Blind photography: the very concept seems to depend on an extension of the imagination. Sight, vision, focus, view: all the words we attach to the photography seem challenged by the idea that a photographer might use more than his or her eye to decide on the picture. Images by photographers who are blind expose us to another aspect of photography: photography led by the imagination, sentiment, and indeed, all the senses. And that idea, photography of the senses, seems to be shared by a good deal of conversation about contemporary photography.

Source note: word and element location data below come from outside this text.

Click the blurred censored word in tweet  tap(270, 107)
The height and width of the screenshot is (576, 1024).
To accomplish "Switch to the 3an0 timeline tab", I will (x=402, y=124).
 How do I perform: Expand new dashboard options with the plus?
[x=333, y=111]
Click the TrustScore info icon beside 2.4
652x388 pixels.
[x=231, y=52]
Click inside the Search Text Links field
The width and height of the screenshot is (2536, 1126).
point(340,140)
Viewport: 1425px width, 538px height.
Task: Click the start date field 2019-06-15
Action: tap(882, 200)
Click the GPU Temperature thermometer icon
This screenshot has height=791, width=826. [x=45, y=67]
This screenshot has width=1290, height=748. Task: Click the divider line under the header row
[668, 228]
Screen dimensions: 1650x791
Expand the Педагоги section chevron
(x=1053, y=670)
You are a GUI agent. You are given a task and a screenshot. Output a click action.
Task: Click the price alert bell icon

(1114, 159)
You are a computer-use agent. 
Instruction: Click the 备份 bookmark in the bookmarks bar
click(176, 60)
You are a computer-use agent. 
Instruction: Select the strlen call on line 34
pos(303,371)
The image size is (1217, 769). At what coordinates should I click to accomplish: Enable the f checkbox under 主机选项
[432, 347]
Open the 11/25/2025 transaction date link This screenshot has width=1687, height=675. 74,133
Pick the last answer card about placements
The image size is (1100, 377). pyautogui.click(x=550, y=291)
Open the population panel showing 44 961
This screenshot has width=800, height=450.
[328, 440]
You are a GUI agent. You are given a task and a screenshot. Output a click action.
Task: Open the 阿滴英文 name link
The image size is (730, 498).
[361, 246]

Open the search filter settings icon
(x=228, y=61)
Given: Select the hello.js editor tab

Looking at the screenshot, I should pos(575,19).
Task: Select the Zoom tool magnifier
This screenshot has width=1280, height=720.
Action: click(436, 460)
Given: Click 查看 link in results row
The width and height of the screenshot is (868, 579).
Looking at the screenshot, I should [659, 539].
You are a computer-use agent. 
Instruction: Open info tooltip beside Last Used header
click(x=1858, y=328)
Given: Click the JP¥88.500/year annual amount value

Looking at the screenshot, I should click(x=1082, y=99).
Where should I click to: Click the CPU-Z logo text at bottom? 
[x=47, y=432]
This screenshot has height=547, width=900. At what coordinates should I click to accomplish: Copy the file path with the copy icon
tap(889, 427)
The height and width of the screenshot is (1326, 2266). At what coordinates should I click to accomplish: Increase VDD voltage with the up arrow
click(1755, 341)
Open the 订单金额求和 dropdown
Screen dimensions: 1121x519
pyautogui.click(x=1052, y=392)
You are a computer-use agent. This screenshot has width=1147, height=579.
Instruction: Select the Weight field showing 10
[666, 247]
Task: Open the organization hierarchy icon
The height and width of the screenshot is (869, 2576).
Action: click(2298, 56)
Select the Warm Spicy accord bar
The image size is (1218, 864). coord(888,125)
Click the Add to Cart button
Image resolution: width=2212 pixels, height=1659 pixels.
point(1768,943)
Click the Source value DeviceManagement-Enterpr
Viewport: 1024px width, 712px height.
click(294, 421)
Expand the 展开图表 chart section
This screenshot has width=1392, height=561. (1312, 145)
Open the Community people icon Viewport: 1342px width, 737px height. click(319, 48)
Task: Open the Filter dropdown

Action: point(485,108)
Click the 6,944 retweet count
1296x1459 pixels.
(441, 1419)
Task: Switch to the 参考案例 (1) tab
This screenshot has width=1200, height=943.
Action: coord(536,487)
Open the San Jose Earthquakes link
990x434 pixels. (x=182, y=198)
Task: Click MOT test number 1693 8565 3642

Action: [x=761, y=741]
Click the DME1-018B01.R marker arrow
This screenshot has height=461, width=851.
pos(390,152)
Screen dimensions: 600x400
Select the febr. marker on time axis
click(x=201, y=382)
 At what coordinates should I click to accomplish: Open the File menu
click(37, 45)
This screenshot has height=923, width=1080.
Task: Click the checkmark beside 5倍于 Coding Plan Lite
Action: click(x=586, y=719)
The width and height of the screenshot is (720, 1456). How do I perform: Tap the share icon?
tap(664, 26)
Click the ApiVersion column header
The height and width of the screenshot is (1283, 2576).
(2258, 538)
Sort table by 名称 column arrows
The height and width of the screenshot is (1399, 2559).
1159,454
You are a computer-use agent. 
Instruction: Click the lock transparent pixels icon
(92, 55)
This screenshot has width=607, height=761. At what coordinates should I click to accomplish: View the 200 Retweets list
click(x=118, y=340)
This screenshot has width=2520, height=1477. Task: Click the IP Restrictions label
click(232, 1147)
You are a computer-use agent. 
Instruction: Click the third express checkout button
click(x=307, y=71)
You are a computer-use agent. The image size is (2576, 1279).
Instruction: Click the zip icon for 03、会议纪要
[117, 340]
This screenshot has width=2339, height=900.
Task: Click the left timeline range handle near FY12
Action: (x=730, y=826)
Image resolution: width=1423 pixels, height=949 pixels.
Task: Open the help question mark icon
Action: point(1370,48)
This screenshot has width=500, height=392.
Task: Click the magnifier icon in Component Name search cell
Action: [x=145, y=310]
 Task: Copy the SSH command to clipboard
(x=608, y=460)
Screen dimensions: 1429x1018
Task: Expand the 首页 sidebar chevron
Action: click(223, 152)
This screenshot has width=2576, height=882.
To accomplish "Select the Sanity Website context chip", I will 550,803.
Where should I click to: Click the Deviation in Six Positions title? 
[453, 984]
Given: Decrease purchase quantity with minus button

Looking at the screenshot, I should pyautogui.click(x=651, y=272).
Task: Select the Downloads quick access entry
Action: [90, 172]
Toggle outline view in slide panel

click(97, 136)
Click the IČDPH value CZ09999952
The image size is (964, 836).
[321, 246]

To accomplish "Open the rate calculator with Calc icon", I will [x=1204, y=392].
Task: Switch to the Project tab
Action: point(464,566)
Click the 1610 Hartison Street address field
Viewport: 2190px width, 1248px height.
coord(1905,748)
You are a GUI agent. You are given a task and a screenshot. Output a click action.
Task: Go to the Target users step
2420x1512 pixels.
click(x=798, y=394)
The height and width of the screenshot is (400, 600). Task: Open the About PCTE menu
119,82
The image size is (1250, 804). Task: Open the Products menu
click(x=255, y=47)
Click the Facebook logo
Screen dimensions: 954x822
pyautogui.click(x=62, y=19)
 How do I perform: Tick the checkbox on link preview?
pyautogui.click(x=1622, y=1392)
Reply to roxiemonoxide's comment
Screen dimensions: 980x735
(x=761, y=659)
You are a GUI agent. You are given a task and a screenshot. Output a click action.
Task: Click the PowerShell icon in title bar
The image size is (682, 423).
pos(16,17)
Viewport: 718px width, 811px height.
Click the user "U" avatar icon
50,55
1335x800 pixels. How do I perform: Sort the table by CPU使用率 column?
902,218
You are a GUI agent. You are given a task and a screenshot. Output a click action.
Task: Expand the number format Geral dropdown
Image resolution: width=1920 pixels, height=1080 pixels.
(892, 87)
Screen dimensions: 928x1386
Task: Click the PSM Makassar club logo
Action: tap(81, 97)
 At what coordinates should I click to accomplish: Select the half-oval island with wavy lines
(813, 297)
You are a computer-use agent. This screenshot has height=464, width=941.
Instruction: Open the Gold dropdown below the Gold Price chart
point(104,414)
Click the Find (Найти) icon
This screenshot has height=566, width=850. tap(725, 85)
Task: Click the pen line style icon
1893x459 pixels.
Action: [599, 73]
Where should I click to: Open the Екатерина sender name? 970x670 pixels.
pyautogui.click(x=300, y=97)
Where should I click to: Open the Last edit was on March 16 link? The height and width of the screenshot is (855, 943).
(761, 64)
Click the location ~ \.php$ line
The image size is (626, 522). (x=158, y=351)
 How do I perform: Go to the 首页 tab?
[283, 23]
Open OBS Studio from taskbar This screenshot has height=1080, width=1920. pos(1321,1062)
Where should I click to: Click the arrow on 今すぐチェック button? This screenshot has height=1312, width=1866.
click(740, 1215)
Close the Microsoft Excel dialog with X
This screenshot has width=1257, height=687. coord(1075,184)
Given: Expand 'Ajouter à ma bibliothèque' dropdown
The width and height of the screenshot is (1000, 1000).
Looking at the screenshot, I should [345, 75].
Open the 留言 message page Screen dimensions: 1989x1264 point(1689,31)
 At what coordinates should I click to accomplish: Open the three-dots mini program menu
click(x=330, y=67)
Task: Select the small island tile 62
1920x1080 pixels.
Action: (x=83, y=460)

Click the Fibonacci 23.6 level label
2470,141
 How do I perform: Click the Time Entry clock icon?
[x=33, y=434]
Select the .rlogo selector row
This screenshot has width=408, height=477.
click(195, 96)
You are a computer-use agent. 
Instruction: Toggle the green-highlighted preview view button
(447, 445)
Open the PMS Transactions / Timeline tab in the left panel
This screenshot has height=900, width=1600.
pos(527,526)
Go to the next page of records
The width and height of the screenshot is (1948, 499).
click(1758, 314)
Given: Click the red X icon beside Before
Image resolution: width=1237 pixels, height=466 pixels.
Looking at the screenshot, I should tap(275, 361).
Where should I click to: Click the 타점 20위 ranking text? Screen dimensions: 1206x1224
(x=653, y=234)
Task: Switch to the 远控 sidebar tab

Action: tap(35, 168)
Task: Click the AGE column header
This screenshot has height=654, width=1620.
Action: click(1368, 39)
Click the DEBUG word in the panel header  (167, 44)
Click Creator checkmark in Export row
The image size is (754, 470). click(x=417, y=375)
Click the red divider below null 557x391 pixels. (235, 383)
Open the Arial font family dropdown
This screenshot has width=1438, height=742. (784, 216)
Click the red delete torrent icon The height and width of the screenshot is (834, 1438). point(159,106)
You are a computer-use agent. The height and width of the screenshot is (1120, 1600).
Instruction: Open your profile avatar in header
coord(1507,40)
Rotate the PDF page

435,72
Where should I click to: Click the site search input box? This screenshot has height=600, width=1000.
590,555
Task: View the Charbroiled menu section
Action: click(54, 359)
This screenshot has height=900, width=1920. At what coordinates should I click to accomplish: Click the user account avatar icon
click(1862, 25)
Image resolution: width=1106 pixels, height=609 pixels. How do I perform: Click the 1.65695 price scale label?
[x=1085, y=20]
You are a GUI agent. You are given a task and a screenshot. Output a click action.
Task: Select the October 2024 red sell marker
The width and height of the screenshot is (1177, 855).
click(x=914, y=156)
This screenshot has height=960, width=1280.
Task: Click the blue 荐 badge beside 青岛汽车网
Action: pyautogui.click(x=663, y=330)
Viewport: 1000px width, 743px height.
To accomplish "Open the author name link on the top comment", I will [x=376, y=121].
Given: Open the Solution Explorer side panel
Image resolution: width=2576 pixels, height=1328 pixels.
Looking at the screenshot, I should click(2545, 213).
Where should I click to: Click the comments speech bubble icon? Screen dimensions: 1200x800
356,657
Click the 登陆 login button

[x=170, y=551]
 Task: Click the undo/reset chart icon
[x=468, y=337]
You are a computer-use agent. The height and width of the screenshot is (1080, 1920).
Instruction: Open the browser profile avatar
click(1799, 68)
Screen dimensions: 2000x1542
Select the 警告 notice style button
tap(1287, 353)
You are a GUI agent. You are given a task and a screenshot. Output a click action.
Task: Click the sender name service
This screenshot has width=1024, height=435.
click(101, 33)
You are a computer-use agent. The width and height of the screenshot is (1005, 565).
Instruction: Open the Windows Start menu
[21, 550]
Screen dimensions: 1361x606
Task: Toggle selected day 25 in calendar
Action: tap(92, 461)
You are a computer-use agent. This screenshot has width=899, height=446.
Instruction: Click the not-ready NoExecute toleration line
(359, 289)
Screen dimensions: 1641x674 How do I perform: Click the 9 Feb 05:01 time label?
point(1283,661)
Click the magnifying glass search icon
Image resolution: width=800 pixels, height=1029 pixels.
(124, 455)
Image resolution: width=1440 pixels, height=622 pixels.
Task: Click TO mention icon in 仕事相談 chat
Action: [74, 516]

Last year the California Museum of Photography in Riverside California organized the exhibition Sight Unseen. The exhibit included work by photographers who are legally blind or born without or with limited sight. One participating photographer is Pete Eckert, an artist with multiple degrees in design and sculpture who only turned to photography after losing his vision in the mid-1980s. He opens the shutter on his camera and then uses flashlights, lasers, lighters, and candles to paint his scene on film. He explains: "The human brain is wired for optical input, for visualization. The optic nerve bundle is huge. Even with no input, or maybe especially with no input, the brain keeps creating images. I'm a very visual person, I just can’t see.” In a recent email communication, he elaborated:
"Seeing using the camera, I view as a fishing trip. Let me tell you a little story as an analogy. When you go fly fishing the whole environment is investigated; you learn about the life cycle of the fishes' favorite food. You learn the habits of the fish and their fears. You learn to cast and play with very nicely made tools. Then if you are lucky and skilled [you] catch a fish. You touch it briefly as you unhook and let it go. The satisfaction is the confirmation. You learned enough to do the job. You saw past the pretty stream to the fish and bugs. This is what taking photos is for me. I can't see my own work. But I see it better than sighted viewers do in galleries. I know exactly what I produce. It is a fish I let slip into the stream of the sighted world. The water is the barrier between my view of the world and those who have sight. My vision is slower with sound but no less clear."
Members of the limited vision photography collective, “Seeing With Photography” take a similar stance: “what,” they ask “is seeing”?
Which gets back to the inventory of ways of seeing that marks the accumulated archive of click! How we see, what we see, and how we express that vision is a conversation taking place in and across many disciplines. And ways of not seeing, literally and imaginatively, are also part, if not at the heart of, the conversation.
Merry Foresta is the Former Director of the Smithsonian Photography Initiative.
Comments (2) – Leave a comment
What a touching story. It is moving to hear about men and women overcoming such obstacles to pursue photography. Bruce sounds like a pretty amazing man, I would love to see more of his photography.
As a fly fisherman AND a keen photographer I really am quite touched by this post. The fly fisherman in me loves the analogy Pete Eckert makes; he sums up the entire process of fly fishing succinctly and beautifully. The photographer in me is somewhat ashamed, but now happily enlightened to have learned, at how unaware I was of visually impaired photographers' ability to not only produce such fabulous work for those of us who have sight to admire, but actually view it in a much better way than we do. "But I see it better than sighted viewers do in galleries. I know exactly what I produce. It is a fish I let slip into the stream of the sighted world." Brilliant! Thanks, Merry, for this post.